Дальше нужно было искать рифмы, а в голове моей – все, что угодно, кроме них. Но теперь, вспоминая ту странную девушку, я ловлю себя на мысли, что, в самом деле, войдя в нашу тесную квартиру, она первым делом подходила к окну и долгим взглядом смотрела на улицу. Что это было? Тяга больного человека к чистому воздуху и солнечному свету или необходимость проверить, не прячется ли за углом "опекающий" ее шпик? Впрочем, отец, наверное, об этом не знал.
Вообще, мой отец – странный человек, добрый, умный, честный, но странный. Какой-то на всю жизнь испуганный. Хотя, конечно, многое я могу понять: он, как говорится, из кухаркиных детей, учился на медные деньги. Иногда отец начинал развивать теорию о том, что несправедливость и неудача суть движущие начала человеческой судьбы:
– А счастье – это, милостивый государь, тупик, летальный исход! Да-с!
Мать, когда начинались такие разговоры, обычно вздыхала и отворачивалась: она не могла простить отцу, что он не удержался на "доходном месте" врача Мытищинского вагоностроительного завода и превратился в лекаря без практики. Точнее, почти без практики.
Когда я сейчас вспоминаю родительские разговоры и объяснения, то слышу только фамилию Лабунский. Он был управляющим и, как теперь понимаю, требовал, чтобы отец рабочим, получившим увечья в цехах, писал, будто они во всем виноваты сами, а это значит, покалеченным можно не платить пособия. Отец делал по-своему, и вскоре, по-моему, в 1910 году, его уволили. И мы из большой казенной квартиры переехали в Москву, в Рыкунов переулок. Квартира тесная, а дом прямо около железной дороги. По словам матери, это была уже неприличная бедность.
Понятно, что и гимназия, куда я поступил после переезда в Москву, была далеко не лучшая, не Поливановская. Но, может быть, именно поэтому все разговоры моих одноклассников начинались и кончались политикой. Стоило собраться хотя бы двоим, оглядеться, нет ли рядом кого из преподавателей или наушников, и начиналось: "Учредительное собрание, свободное народное правление, личные свободы". Именно тогда я завел первый настоящий дневник, куда заносил краткое содержание наших споров и свои мысли, в основном почерпнутые из нелегальных листков, которые ходили по рукам.
Отец никогда не рылся в моих бумагах, а дневник я сам по забывчивости оставил на столе, да еще открытым. Когда вечером я вернулся после очередной сходки, отец метался по комнате, словно искал и никак не мог найти дверь.
– Так, значит, ты, мой милый, эсер? – спросил он.
– Формально нет! – гордо ответил я. – Но мое сердце, мой… ум…
– Что?
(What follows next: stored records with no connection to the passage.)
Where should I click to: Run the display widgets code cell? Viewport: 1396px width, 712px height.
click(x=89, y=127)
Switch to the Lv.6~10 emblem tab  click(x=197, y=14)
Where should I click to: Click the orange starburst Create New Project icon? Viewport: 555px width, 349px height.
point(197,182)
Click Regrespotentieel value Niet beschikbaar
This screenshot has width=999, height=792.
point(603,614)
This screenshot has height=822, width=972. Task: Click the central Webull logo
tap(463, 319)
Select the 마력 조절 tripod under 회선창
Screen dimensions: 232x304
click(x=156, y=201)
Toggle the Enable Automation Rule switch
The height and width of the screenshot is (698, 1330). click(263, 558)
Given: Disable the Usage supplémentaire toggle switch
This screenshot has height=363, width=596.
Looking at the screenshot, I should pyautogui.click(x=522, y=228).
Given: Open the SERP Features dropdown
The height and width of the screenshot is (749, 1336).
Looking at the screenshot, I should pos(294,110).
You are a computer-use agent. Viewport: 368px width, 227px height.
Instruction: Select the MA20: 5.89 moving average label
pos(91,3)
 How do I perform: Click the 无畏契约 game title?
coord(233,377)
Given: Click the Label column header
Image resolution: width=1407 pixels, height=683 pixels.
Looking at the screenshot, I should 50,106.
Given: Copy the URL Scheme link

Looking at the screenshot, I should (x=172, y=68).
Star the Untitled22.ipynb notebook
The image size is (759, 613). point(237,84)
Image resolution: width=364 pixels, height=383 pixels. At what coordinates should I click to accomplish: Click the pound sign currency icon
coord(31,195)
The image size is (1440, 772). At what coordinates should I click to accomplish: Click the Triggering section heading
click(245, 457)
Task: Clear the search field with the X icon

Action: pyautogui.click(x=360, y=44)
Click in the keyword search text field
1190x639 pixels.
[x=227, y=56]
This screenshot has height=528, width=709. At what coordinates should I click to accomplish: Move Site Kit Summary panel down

Ум?! У тебя нет его, если ты пишешь в тетради эту ересь, да еще бросаешь на столе. Ты знаешь, кто занимается такими вот дневниками и куда отправляют авторов за казенный счет?! И потом: ты убежден в верности их идей?
– За убеждения… – начал я.
– Какие убеждения! Это ересь, детский лепет, а не убеждения!
– А ты прочти их программу! Эта партия… – Но в тот вечер отец так и не дал мне ничего сказать.
– Нет никаких партий! – закричал он. – Есть только одна единственная партия – русский народ, а других нет! Молчать! Мальчишка!..
Дневник был сожжен, и я, вспомнив, что мне еще предстоит выдержать экзамен в университет, уселся за книги. Это было в 1914 году.
А в 1916 году, после окончания школы прапорщиков, перед самой отправкой на фронт, я снова завел дневник. Боже, сколько же я исписал страниц, пока шел наш эшелон! На передовой я не написал ни строчки. Хотя, впрочем, несколько страниц я заполнил фамилиями моих солдат. Убитых солдат.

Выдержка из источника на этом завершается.